**What you will do**: Copy the rows below word for word, from the line with "You are a computer-use" up to and including the line with "click(x=922, y=703)". Leave out the pictures.

**Material shown**:
§ §
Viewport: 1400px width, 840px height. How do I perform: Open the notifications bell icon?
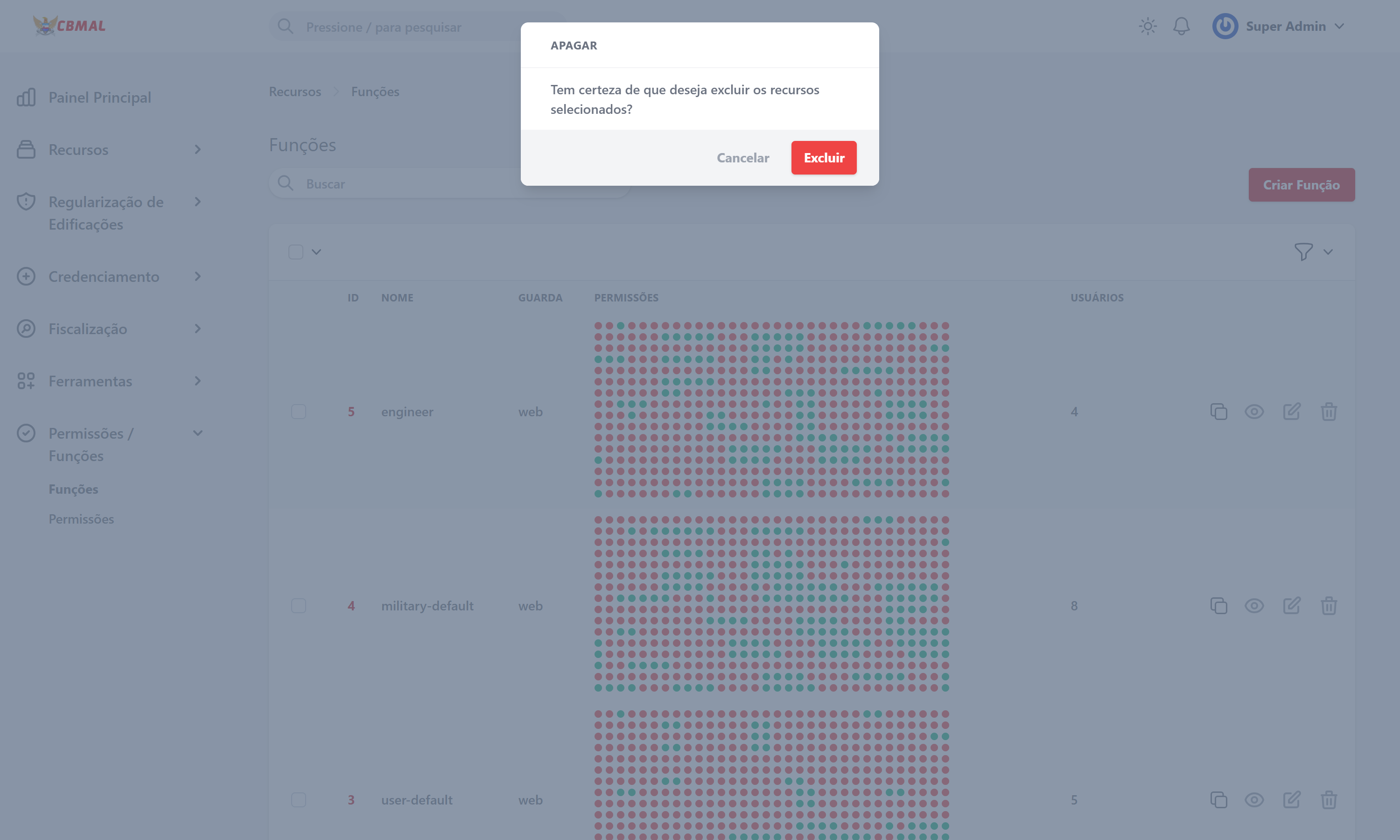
§ §
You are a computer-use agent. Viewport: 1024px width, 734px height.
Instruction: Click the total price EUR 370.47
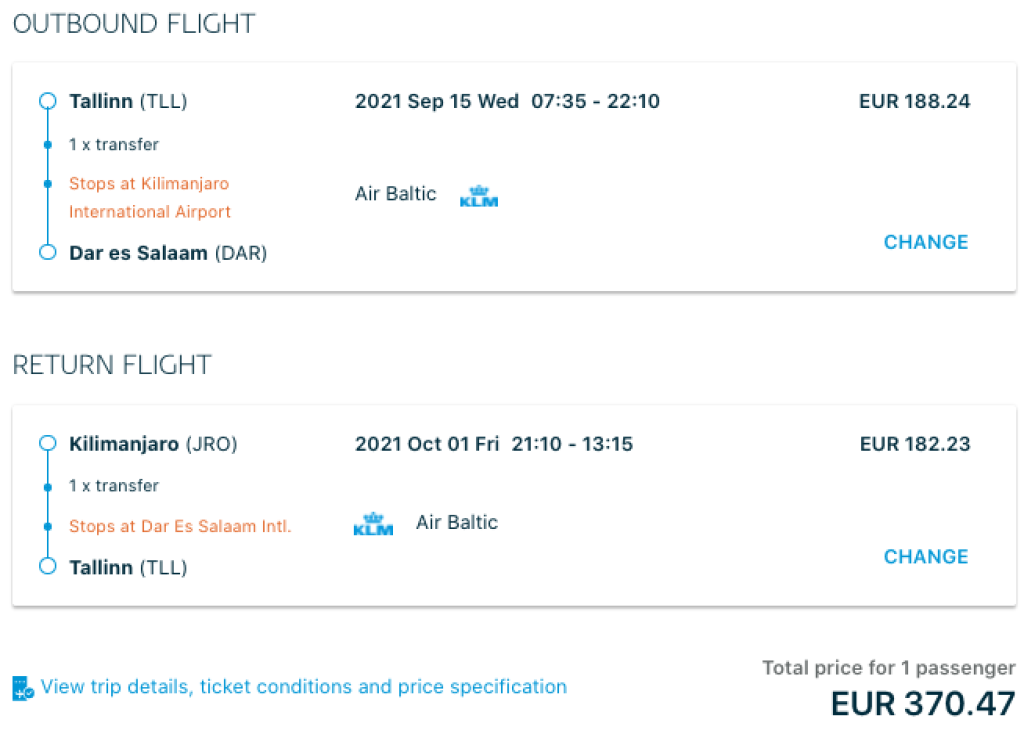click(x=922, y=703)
§ §
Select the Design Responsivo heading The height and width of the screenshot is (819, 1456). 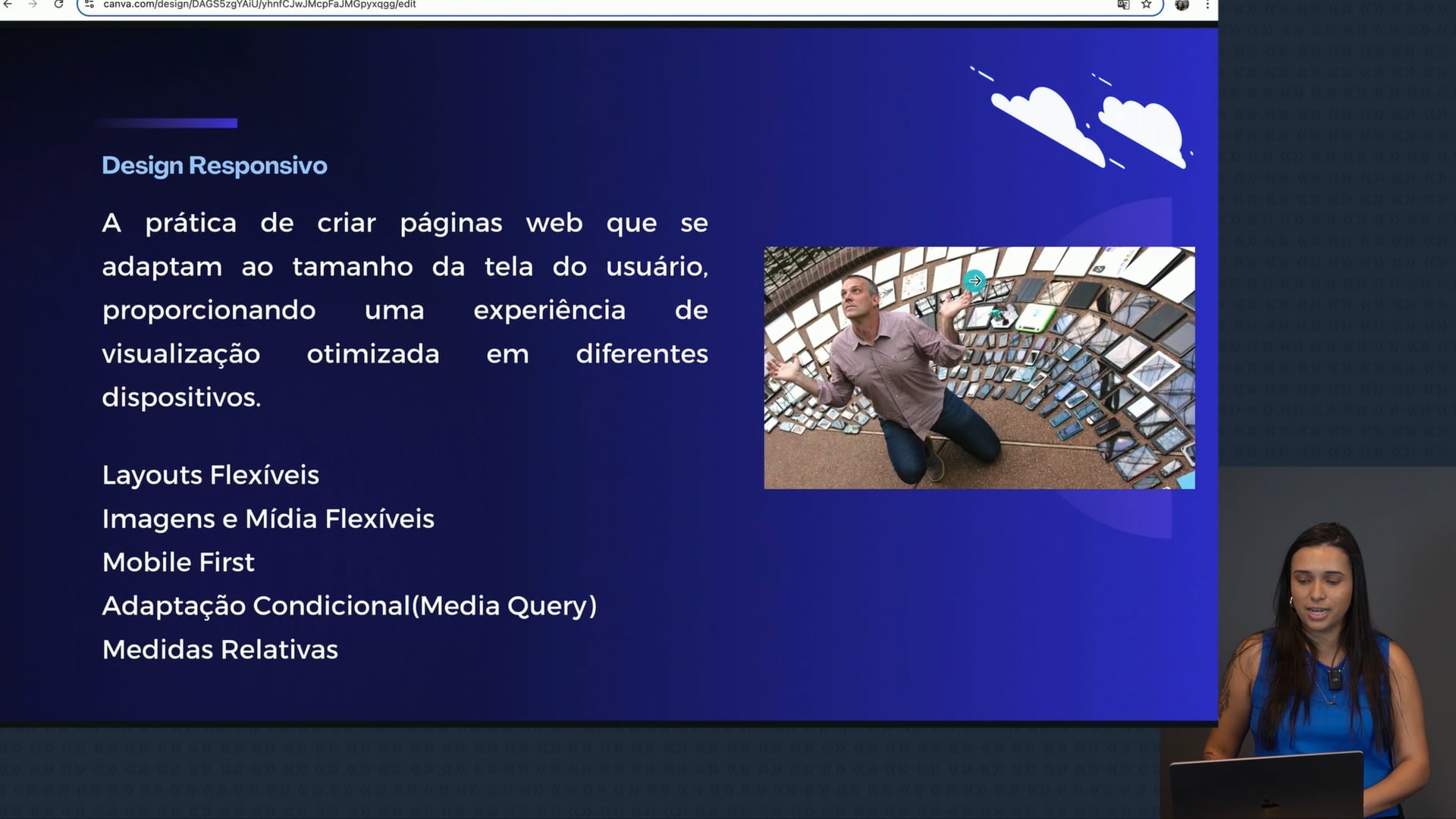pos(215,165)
§ §
**Response to this exercise**:
You are a computer-use agent. Viewport: 1024px width, 734px height.
Instruction: Click the total price EUR 370.47
click(x=922, y=703)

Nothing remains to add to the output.